Likewise, to win as the oracle, one should commit to an entity that is not
addressable, that most resists any anticipated line of questions, something
which might be "virtual" with respect to the type of world agreed upon by the
two players. To be fair, the world should be restricted to no more than 2^20
entities. If the domain is that of rational numbers for example, the oracle
should have no problem winning. But even in a finite world, one cannot prevent
diagonalization by a skilled oracle: "the being predicated on the negation
of every predicate in the space". Conversely, every
entity in the world can be said to generate its filters. Just as the conjunction
of predicates produces a more precise answer,
their disjunction will eventually lead to the entirety of the world. But there
are multiple paths to generalization. One can form a "universal" way of getting to the answer from the particular filters, i.e. by collecting the set of all predicates from all
filters based on the entity. We call this an "ultrafilter". With finite
sets, every ultrafilter is also "principal", meaning it contains a least
element - in our case, the object of the game. With infinite sets, things are not so simple ^{[2]}. Namely, it is possible to prove the existence of an ultrafilter without reference to an element generating it. This leads to special kinds of spaces that are neither compact nor Hausdorff. In topology, spaces in which
every ultrafilter converges to at least one point are "compact", and if they converge to at most one point,"Hausdorff" ^{[3]}. And in
model theory, the process of adding a certain ultrafilter based off of "fictional" points
is what lies at the heart of creatively extending a model^{[4]}. In a sense which
can be made infinitely more precise, we can play the game in reverse: we can
produce a new world by adjoining something alien to the existing one. The game
of 20 questions is therefore a toy version of the game of countably-infinite
questions, that is, mathematics (ontology) itself. The productive interplay
between analytic specification and synthetic generation cuts across Badiou's
project. It informs every one of the formal choices that he makes. In light of
this, we can reconsider the following from Theory of the Subject ^{[5]}

"We welcome those vicinities of the vague in which the partitive multiplicity is dissolved, considering them to be the proof, administered by those who would desire the exact opposite, that there is a wager on the real. If, in this wager, the number inscribed on the dice is the result of a consecution, it cannot link up into a chain that which, in the thrower's gesture, produces the incalculability of its reach."
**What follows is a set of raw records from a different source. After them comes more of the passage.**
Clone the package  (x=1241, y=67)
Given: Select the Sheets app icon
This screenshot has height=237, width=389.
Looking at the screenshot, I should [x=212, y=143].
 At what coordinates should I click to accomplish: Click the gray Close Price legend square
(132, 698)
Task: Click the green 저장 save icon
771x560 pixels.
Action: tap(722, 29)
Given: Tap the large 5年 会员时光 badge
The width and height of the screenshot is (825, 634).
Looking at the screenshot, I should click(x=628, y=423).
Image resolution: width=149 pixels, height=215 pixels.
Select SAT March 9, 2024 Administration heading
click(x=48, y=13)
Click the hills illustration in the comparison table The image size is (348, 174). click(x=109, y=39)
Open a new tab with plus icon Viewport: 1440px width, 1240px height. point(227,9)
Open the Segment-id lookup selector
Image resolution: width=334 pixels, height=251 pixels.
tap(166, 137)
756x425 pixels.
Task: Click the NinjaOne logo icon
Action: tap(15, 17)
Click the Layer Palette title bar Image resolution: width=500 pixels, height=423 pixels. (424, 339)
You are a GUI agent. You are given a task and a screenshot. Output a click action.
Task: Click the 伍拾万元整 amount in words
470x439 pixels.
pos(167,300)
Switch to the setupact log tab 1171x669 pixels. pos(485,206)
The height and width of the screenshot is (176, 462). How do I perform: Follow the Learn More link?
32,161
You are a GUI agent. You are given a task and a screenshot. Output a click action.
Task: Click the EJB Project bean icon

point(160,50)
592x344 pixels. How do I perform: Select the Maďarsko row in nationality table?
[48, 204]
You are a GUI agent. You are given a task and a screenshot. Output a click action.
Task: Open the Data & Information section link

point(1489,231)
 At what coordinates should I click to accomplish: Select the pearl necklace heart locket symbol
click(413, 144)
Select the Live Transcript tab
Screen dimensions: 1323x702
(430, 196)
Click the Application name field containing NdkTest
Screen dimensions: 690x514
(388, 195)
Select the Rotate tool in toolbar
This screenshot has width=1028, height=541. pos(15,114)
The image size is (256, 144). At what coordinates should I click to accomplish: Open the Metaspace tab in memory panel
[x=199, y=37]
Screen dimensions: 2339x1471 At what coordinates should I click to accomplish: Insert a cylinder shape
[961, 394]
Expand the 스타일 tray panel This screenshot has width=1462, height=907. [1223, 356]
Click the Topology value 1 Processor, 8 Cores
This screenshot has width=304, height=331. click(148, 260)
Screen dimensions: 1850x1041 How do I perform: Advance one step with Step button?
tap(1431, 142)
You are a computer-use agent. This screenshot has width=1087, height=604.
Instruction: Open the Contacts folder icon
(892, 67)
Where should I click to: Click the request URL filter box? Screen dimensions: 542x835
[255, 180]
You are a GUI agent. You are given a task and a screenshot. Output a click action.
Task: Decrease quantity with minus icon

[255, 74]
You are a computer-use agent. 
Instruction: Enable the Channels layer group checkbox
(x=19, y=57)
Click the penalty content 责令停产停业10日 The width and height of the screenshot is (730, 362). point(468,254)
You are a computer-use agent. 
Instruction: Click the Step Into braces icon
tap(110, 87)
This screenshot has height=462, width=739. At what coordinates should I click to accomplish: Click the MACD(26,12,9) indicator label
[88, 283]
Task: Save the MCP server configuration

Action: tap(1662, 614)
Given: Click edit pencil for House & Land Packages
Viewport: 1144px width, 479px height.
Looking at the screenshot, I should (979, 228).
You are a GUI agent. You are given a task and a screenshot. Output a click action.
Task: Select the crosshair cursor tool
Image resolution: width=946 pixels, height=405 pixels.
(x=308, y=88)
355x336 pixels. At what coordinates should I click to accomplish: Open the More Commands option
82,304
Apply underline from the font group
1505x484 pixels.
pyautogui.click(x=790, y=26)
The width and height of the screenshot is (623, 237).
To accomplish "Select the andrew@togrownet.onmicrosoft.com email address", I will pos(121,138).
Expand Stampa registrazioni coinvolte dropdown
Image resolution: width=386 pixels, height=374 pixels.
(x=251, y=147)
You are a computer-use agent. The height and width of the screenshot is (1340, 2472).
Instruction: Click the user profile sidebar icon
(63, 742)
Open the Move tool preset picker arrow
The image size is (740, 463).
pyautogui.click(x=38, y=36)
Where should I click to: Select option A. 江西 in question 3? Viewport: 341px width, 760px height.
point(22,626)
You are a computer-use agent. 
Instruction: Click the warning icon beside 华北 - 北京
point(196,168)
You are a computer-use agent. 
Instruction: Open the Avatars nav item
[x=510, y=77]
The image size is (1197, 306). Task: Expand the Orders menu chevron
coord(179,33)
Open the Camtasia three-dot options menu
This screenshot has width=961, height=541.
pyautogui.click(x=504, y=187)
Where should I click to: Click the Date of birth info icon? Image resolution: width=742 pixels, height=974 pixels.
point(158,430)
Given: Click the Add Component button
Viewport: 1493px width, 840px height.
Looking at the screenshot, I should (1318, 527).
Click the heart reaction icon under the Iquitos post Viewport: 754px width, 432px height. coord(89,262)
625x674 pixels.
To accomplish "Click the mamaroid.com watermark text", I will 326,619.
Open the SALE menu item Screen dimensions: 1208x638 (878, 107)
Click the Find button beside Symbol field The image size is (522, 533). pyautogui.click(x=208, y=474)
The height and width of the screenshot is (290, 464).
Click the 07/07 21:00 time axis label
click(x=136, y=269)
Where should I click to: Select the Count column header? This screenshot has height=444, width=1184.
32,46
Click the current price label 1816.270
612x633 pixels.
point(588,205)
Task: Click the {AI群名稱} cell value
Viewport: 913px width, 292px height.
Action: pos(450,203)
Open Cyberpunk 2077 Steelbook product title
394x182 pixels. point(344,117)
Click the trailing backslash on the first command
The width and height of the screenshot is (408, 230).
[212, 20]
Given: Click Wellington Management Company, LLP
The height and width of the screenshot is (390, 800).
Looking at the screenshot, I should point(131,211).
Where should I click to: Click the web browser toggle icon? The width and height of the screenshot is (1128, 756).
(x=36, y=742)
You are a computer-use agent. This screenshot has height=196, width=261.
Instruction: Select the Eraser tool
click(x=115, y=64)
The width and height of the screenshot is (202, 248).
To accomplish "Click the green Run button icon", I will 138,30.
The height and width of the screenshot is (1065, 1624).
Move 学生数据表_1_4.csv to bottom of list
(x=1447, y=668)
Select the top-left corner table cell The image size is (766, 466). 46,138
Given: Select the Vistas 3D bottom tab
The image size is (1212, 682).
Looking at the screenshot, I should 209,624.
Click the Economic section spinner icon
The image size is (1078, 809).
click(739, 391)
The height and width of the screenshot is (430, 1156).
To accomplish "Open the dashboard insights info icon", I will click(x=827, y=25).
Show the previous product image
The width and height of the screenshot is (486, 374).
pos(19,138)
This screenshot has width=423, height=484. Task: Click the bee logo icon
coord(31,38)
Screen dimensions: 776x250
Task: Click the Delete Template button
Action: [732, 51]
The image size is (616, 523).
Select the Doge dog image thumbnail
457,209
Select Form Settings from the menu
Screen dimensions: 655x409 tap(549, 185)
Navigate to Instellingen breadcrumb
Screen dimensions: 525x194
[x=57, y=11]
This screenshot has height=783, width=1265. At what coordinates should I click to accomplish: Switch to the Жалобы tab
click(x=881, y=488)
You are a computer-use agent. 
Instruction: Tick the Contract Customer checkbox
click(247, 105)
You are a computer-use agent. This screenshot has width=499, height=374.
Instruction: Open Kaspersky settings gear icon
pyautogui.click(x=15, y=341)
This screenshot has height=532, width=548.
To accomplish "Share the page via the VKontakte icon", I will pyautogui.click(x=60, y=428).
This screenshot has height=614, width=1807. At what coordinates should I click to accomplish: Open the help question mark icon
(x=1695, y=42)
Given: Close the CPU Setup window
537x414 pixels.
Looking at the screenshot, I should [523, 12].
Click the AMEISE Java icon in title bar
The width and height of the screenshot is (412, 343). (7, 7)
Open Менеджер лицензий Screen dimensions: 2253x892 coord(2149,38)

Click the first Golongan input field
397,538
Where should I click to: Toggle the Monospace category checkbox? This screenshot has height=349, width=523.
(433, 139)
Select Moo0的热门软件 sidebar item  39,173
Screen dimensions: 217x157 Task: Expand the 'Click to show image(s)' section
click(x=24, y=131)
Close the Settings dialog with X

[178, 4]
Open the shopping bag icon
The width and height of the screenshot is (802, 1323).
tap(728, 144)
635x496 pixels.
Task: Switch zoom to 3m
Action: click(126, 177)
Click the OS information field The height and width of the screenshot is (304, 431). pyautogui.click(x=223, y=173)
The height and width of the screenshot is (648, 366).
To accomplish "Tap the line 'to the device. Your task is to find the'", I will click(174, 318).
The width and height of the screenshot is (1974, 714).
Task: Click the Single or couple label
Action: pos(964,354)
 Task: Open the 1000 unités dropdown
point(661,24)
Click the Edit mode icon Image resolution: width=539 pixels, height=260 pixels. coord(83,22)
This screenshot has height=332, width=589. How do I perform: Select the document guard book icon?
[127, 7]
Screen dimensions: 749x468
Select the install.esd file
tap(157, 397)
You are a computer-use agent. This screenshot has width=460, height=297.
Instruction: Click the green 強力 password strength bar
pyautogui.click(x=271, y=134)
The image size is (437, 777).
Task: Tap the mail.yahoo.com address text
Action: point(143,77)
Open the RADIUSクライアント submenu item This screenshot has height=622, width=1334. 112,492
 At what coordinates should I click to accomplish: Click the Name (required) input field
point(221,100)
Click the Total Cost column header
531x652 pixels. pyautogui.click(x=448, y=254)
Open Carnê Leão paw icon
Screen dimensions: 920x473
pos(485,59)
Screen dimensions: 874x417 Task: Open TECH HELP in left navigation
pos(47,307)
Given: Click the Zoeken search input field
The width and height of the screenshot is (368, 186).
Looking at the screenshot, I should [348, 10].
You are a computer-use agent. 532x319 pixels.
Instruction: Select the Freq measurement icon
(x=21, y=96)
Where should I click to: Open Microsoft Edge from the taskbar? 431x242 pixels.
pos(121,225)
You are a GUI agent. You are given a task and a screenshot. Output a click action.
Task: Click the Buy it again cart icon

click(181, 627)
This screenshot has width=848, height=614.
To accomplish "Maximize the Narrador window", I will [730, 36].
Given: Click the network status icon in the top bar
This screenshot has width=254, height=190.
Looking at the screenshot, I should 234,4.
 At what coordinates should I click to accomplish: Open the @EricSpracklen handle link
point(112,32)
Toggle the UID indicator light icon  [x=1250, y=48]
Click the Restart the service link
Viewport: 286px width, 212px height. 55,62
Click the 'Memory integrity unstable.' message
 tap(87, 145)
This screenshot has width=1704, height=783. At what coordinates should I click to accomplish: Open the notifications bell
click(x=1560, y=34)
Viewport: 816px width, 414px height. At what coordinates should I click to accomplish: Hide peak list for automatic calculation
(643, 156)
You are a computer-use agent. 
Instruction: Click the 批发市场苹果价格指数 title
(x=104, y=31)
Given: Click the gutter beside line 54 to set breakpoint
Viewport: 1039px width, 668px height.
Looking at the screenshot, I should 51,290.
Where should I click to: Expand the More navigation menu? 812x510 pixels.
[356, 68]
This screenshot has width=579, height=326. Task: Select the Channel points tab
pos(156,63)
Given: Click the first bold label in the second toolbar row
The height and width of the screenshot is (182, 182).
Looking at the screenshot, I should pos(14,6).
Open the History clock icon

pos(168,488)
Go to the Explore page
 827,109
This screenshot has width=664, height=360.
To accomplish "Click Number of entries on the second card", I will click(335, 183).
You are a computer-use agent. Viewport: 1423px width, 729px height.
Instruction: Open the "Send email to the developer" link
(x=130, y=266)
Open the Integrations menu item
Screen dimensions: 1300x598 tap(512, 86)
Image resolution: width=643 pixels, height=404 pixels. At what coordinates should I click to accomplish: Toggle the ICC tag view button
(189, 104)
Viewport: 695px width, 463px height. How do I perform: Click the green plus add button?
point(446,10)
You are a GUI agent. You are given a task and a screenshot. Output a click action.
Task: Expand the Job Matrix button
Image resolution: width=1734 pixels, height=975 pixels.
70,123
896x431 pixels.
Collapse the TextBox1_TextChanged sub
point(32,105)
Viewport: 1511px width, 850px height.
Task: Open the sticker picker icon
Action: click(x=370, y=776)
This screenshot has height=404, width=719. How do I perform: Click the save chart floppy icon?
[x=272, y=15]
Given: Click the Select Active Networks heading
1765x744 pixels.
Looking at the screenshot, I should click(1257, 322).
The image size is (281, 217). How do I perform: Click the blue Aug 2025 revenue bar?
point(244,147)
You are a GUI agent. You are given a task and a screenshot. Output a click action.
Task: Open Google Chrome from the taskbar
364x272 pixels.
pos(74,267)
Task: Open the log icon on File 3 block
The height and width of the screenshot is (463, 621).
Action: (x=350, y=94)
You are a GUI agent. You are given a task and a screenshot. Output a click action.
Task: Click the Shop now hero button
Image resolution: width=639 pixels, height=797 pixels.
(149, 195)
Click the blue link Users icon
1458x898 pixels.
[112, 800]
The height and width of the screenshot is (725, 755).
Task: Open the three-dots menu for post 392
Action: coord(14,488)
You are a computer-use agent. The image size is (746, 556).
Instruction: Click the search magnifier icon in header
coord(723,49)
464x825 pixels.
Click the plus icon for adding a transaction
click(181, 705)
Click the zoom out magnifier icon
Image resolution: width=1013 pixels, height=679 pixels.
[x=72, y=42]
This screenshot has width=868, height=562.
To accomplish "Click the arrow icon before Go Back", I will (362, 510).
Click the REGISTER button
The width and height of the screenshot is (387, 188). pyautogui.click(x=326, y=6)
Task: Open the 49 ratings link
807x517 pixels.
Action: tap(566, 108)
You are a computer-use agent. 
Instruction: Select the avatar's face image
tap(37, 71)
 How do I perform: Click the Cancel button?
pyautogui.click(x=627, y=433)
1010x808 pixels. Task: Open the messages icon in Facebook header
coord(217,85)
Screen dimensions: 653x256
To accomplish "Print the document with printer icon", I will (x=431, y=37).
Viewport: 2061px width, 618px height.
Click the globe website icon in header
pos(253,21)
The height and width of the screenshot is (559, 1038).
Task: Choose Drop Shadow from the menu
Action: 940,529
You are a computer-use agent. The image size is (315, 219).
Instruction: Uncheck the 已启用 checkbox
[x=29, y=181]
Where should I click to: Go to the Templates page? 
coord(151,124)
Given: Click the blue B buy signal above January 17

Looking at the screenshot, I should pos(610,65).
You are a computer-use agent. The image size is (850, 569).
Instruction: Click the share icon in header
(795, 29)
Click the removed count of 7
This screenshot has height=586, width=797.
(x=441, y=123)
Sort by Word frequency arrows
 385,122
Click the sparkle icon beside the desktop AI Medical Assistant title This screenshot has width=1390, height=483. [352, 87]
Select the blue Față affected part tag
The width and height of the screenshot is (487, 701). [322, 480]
"20 Questions", https://en.wikipedia.org/wiki/Twenty_Questions ↩︎

"Ultrafilter (set theory)", https://en.wikipedia.org/wiki/Ultrafilter_(set_theory)#Free_or_principal ↩︎

"Compact Hausdorff Space", https://topospaces.subwiki.org/wiki/Compact_Hausdorff_space ↩︎

In the extreme case, these are the generic filters. See: https://en.wikipedia.org/wiki/Generic_filter ↩︎

Badiou, A. (2009) Theory of the Subject, Continuum. p. 274 ↩︎